III "Animaux véloces" (Swift Animals) Edit
Two pianos: the animals depicted here are quite obviously running, an image induced by the constant, feverishly fast up-and-down motion of both pianos playing scales in octaves. These dziggetai, falcons, and cheetahs are known for their great speed.
IV "Tortues" (Tortoises) Edit
Strings and piano: a satirical movement which opens with a piano playing a pulsing triplet figure in the higher register. The strings play a slow rendition of the famous "Galop infernal" (commonly called the Can-can) from Offenbach's operetta Orphée aux enfers (Orpheus in the Underworld).

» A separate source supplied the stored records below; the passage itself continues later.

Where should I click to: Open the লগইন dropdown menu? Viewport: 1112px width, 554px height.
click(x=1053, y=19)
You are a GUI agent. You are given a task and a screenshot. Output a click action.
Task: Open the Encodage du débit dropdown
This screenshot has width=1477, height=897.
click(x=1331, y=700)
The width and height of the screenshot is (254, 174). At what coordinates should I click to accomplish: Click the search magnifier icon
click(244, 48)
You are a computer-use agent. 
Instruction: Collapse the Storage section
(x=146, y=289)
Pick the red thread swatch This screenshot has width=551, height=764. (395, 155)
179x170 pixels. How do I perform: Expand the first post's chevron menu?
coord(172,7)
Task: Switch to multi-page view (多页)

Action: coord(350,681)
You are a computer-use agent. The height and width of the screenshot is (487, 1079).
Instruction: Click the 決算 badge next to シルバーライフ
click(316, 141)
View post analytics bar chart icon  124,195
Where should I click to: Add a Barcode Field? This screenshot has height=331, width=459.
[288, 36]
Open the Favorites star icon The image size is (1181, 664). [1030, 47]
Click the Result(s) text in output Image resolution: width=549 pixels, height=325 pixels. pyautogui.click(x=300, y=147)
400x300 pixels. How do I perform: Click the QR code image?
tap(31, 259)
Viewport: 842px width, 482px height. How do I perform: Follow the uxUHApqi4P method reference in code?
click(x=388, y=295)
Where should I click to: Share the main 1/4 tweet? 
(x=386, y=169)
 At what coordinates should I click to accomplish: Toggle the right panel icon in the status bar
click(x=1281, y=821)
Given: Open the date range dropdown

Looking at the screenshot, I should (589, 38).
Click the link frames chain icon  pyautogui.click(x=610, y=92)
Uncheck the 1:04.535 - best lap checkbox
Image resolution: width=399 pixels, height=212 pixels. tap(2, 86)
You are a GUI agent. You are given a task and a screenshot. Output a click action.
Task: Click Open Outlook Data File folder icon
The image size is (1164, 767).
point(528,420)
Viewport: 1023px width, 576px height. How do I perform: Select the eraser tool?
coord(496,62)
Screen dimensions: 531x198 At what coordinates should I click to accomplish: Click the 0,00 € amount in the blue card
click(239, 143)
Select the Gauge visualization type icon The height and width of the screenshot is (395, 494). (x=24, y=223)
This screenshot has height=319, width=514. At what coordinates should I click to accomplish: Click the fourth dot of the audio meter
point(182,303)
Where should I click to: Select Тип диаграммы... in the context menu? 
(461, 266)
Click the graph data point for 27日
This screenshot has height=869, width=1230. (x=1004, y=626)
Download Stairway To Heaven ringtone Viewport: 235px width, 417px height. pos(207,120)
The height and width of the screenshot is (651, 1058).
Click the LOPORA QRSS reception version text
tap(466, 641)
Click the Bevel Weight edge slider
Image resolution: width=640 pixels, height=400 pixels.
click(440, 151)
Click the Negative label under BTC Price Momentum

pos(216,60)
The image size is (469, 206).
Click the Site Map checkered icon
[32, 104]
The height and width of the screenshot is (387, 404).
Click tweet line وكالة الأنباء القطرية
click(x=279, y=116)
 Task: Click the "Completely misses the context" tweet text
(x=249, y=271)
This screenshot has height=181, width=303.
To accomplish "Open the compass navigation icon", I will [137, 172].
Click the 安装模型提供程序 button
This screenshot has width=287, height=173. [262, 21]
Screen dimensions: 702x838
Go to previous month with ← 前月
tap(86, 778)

V "L'Éléphant" (The Elephant) Edit
Double bass and piano: this section is marked Allegro pomposo, the perfect caricature for an elephant. The piano plays a waltz-like triplet figure while the bass hums the melody beneath it. Like "Tortues," this is also a musical joke—the thematic material is taken from the Scherzo from Mendelssohn's incidental music to A Midsummer Night's Dream and Berlioz's "Dance of the Sylphs" from The Damnation of Faust. The two themes were both originally written for high, lighter-toned instruments (flute and various other woodwinds, and violin, accordingly); the joke is that Saint-Saëns moves this to the lowest and heaviest-sounding instrument in the orchestra, the double bass.
VI "Kangourous" Edit
Two pianos: the main figure here is a pattern of "hopping" chords (made up of triads in various positions) preceded by grace notes in the right hand. When the chords ascend, they quickly get faster and louder, and when the chords descend, they quickly get slower and softer.
VII "Aquarium" Edit
Violins, viola, cello (string quartet), two pianos, flute, and glass harmonica: this is one of the more musically rich movements. The melody is played by the flute, backed by the strings, and glass harmonica on top of tumultuous, glissando-like runs and arpeggios in pianos. The first piano plays a descending ten-on-one, and eight-on-one ostinato, in the style of the second of Chopin's études, while the second plays a six-on-one. These figures, plus the occasional glissando from the glass harmonica towards the end—often played on celesta or glockenspiel—are evocative of a peaceful, dimly-lit aquarium. According to British music journalist Fritz Spiegel, there is a recording of the movement featuring virtuoso harmonica player Tommy Reilly—apparently, he was hired by mistake instead of a player of the glass harmonica. The recording in question is of the Czechoslovak Radio Symphony Orchestra on the Naxos label.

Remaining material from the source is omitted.